### TEXTE FOURNI:

•••

Oui, à tous les points de vue, je comprends, je veux et j’appelle le mieux ; le mieux, quoique dénoncé par le proverbe, n’est pas ennemi du bien, car cela reviendrait à dire : le mieux est l’ami du mal. Oui, une société qui admet la misère, oui, une religion qui admet l’enfer, oui, une humanité qui admet la guerre, me semblent une société, une religion et une humanité inférieures, et c’est vers la société d’en haut, vers l’humanité d’en haut et vers la religion d’en haut que je tends : société sans roi, humanité sans frontières, religion sans livre. Oui, je combats le prêtre qui vend le mensonge et le juge qui rend l’injustice. Universaliser la propriété (ce qui est le contraire de l’abolir) en supprimant le parasitisme, c’est-à-dire arriver à ce but : tout homme propriétaire et aucun homme maître, voilà pour moi la véritable économie sociale et politique. Le but est éloigné. Est-ce une raison pour n’y pas marcher ? J’abrège et je me résume. Oui, autant qu’il est permis à l’homme de vouloir, je veux détruire la fatalité humaine ; je condamne l’esclavage, je chasse la misère, j’enseigne l’ignorance, je traite la maladie, j’éclaire la nuit, je hais la haine.

•••

### ENTRÉES DE DONNÉES:
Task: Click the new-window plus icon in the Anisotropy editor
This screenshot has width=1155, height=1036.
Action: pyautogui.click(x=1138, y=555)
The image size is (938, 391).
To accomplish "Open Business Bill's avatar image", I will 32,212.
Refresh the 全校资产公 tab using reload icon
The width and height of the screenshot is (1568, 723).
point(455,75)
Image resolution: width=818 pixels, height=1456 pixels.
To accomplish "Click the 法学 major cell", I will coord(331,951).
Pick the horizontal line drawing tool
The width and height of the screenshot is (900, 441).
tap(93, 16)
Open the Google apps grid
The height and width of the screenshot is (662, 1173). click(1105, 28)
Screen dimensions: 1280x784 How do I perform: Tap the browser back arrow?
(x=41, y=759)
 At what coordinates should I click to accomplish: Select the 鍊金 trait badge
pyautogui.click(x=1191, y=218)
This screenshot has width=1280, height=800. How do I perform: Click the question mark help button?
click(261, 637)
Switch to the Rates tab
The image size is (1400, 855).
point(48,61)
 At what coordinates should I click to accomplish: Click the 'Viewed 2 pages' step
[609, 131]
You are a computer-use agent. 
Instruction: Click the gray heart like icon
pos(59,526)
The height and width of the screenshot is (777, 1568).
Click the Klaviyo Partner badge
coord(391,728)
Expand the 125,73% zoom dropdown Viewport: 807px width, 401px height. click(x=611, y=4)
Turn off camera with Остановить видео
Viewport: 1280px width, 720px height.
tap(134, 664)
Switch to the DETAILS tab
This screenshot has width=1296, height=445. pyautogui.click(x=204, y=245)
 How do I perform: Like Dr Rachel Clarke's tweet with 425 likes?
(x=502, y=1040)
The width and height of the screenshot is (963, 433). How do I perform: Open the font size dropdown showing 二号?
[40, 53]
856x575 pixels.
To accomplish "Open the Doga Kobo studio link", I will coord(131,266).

•••

### PROBLÈME À RÉSOUDRE:
D'après le texte fourni, quel but définit la véritable économie sociale et politique ?

### RÉPONSE:
Tout homme propriétaire et aucun homme maître.